Иногда в минуты слабости, за которые он всегда себя корил, Миша недоумевал, как его угораздило родиться в этой проклятой и холодной, грязной и ленивой стране. Господи, молил он, зачем ты меня сюда поселил? Но, чуть успокоившись, он понимал с грустью, что Россия – это не призвание даже, не испытание, не служение, но получение разнарядки свыше, своего рода поручение. И по мере сил его приходится выполнять.
Одного из соседей, раньше других прооперированного, звали Павел, фамилию его Миша так и не усвоил. Другого, который все волновался о грядущей гипотетической женитьбе, Игорь Кирпичников, он так отрекомендовался – с упором на именно что на фамилию. Он был очень худ и горбонос, как и Миша, но не сутул, невысок и складен, точно горнист. И в отличие от Миши имел пышные усы.
Когда Миша впервые вошел в палату и даже не успел представиться, тот спросил:
– Вы тоже из дворян?
Как будто у Миши это было на лице написано. Миша смутился до румянца в лице. Отец когда-то раз и навсегда запретил Мише говорить об их баронском титуле. И отнюдь не из страха – из вкуса, чтобы, не дай бог, не задеть и не оскорбить собеседника иного сословия: отец всегда был джентльмен и вполне разделял ту точку зрения, что наследование титула есть пережиток, как если бы по наследству передавалось членство в творческом союзе, что, впрочем, часто встречается… Но сейчас Миша от неожиданности кивнул.
– А я вот читаю о своей семье, так сказать, – сказал Кирпичников и предъявил Мише обложку книги. Это был том ЖЗЛ с неразборчивым портретом на обложке некоего некрасивого господина в позапрошлого века офицерской треуголке. – Недавно узнал, что этот самый граф Аракчеев – наш далекий предок. Правда, не по прямой линии. И что ж, выясняется, в советской историографии его нещадно оболгали и обгадили.
И Миша от растерянности опять лишь кивнул, не нашелся, что ответить. Во-первых, тот хотел сказать в истории, историография – это чуть иное; кроме того, Миша прекрасно знал, что русский демократически разночинный, а потом советский большевистский мифы об этом павловском графе и николаевском министре, невероятно деятельном и предприимчивом, хоть и отталкивающей внешности, просто глупы, хотя, конечно, граф был крутоват. Ну да что в России делалось без крутых мер, без кнута и прямого принуждения…
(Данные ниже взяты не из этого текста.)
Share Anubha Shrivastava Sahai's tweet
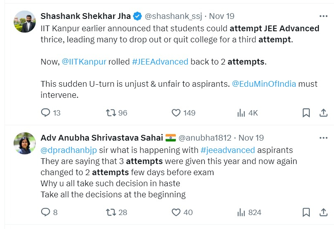The height and width of the screenshot is (229, 334). tap(324, 212)
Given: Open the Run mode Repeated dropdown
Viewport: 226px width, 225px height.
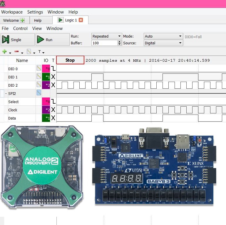Looking at the screenshot, I should tap(106, 36).
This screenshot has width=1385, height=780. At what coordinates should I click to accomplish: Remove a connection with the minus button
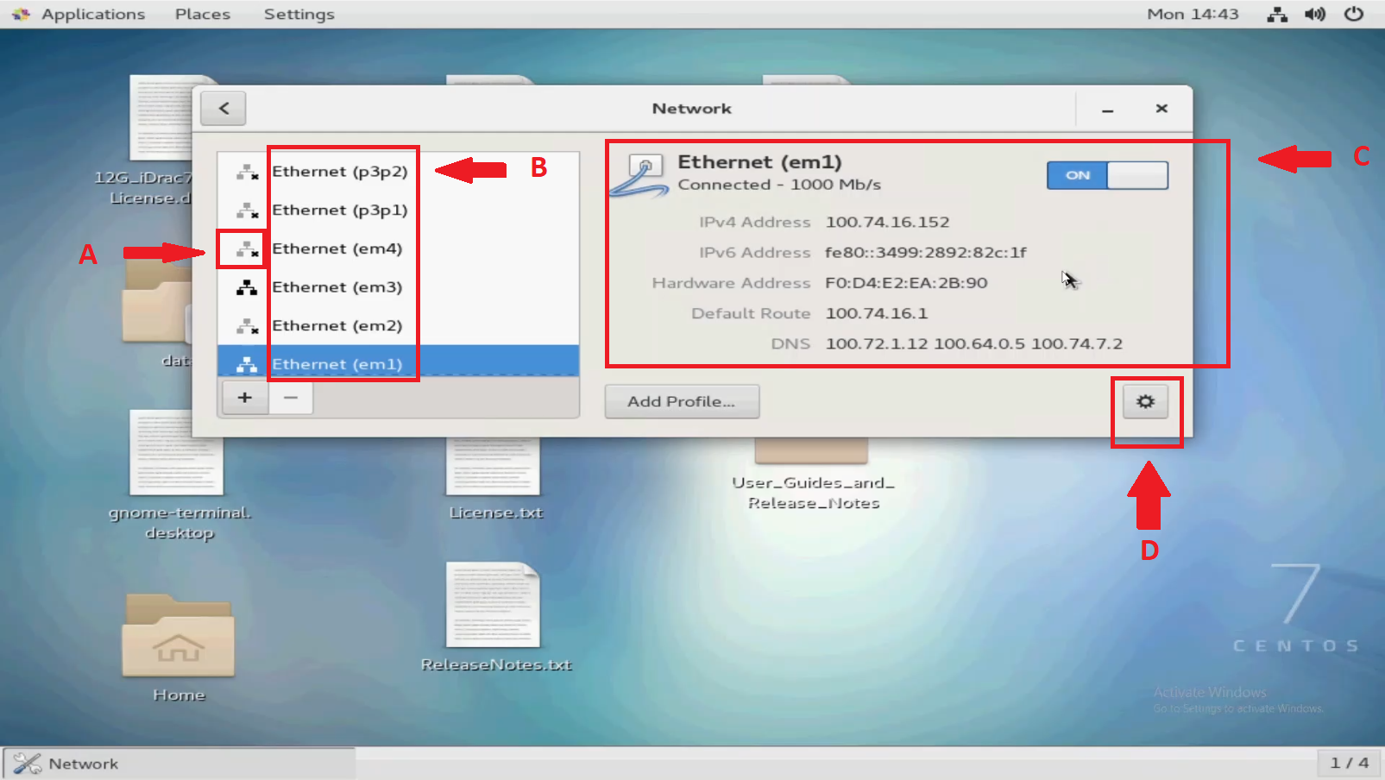(290, 397)
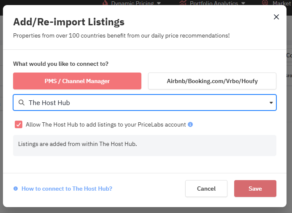Close the Add/Re-import Listings dialog

[276, 17]
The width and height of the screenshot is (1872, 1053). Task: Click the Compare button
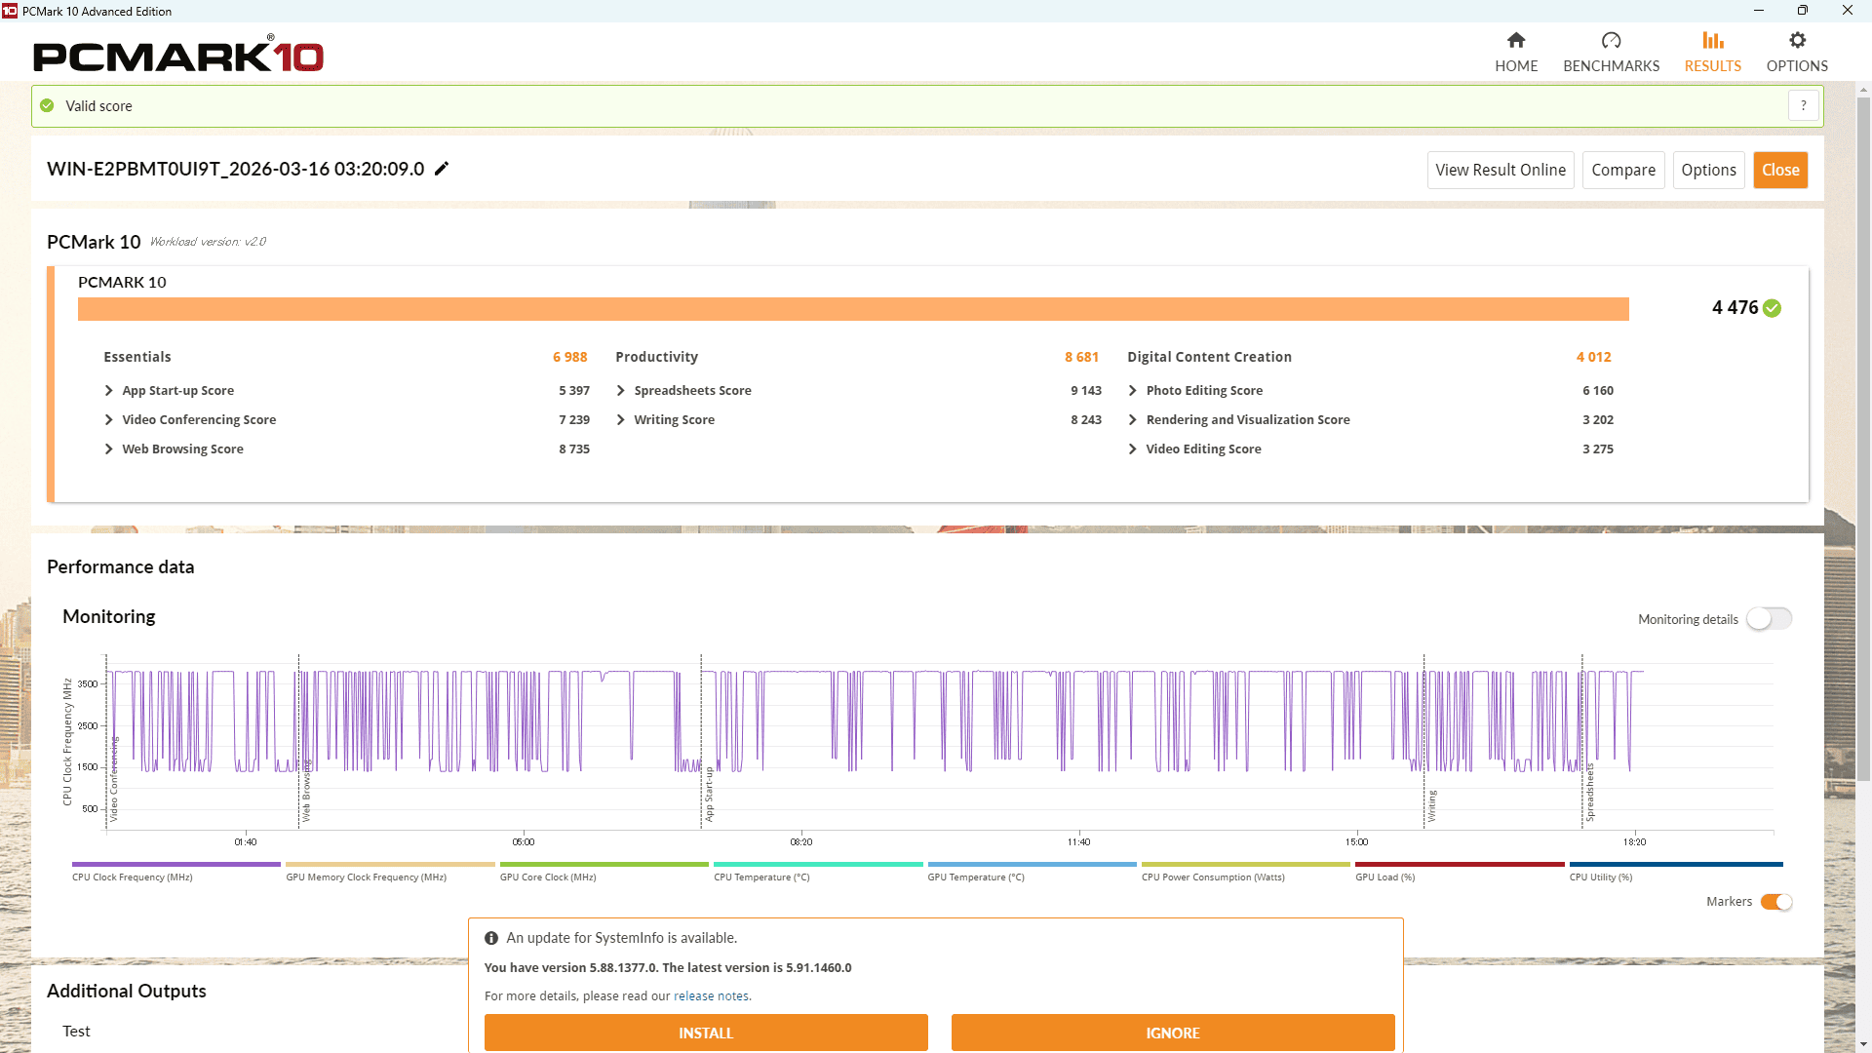coord(1622,170)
На том в тот первый раз беседа и оборвалась. Но Миша потом не раз убедился, что Кирпичников – человек не глупый, но истинный мастер интеллигентских общих мест.
Соседи днями бурно общались между собой, Мишу как будто не замечая. Что, впрочем, Мише было только в сладость. Говорил в основном Паша, и Кирпичникову с трудом удавалось свернуть его на тему изящных искусств. Да и то выходило, что когда Кирпичников что-то такое неразборчиво, у него была не слишком отчетливая дикция, принимался вещать о колорите Чюрлениса – что ж, шестидесятник, – Паша как-то исподволь сводил все к делам сугубо земным и прозаическим. По всему выходило, что если он и художник, то прикладник, скорее дизайнер, и говорил он исключительно о том, как хорошо ему платили на ВДНХ, где он оформлял выставки, и как он некогда придумал дизайн советского павильона на выставке в Монреале. И повторял он этот рассказ так часто, что было ясно – Монреаль остался навсегда важнейшим событием его жизни… Но чаще на правах ветерана он давал и Кирпичникову, и Мише предоперационные советы.